Essentially, she will be evaluated on test scores from students who have never even been in her classroom. However, the student scores are automatically made a part of her eval (40%) and she received an unsatisfactory rating as a consequence. The FEA website has this to say about the outcome of the ratings:
"Every teacher will be evaluated using the new evaluation criteria and student learning growth. Veteran teachers must demonstrate Highly Effective or Effective performance; if they are rated unsatisfactory two consecutive or two out of three years, they will be placed on an annual contract then, if there is no improvement, terminated."
Down with VAM!
Angry Dragon
(36,693 posts)1StrongBlackMan
(31,849 posts)"business people" attempting to apply for-profit business modeling to all non-profit/governmental entities.
Smarmie Doofus
(14,498 posts)always seems to be in the front of the pack when it come to stupid ed policy.
mbperrin
(7,672 posts)My foreign exchange student from China told me this morning, "In our country, teachers are respected."
About says it all.
LWolf
(46,179 posts)Down with VAM.
Starry Messenger
(32,375 posts)How do we get a real picture of the teacher's performance from test scores that were assigned to her eval, from students she never taught? There must be some science-y plan, right?
LWolf
(46,179 posts)is to evaluate the learning opportunities offered, and the student/teacher/parent interactions.
By observing them.
No test scores at all, since those are the product of many factors teachers don't affect, and aren't necessarily reliable, anyway.

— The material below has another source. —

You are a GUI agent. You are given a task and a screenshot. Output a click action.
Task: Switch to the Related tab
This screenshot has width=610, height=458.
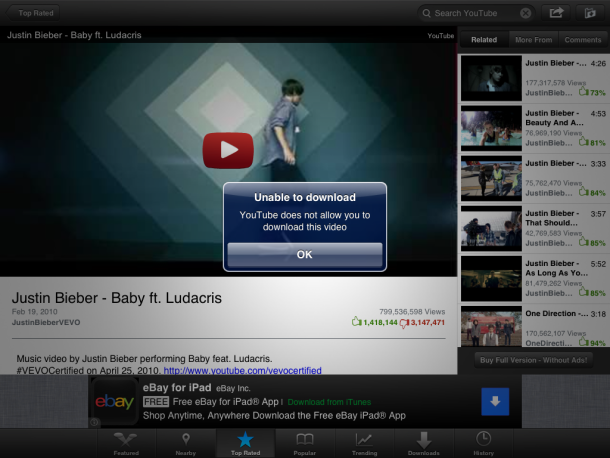tap(483, 39)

Probably not science-y enough.
Not that my plan would ever make it out the door, lol.
madfloridian
(88,117 posts)I usually just go to the GD forum, and I missed this. Sorry about the duplicate post.
Outrageous, isn't it?
Starry Messenger
(32,375 posts)Good to see you!!
proud2BlibKansan
(96,793 posts)I also just learned that when a kid isn't enrolled in their neighborhood school (sped kids, and other special program kids) his test score counts against both the school where he is enrolled and the neighborhood school he would attend if he wasn't in the special program. That's a fed requirement.
Think about this for a minute. Kids in special programs aren't going to be high achievers. And we count their test scores twice???
We're so screwed.
Starry Messenger
(32,375 posts)I can't wrap my head around his dumb this crap is.
I notice no pro-VAM people have weighed in either. I really want to hear the justifications for schools and teachers being evaluated on scores by students who have never been in their school or classroom.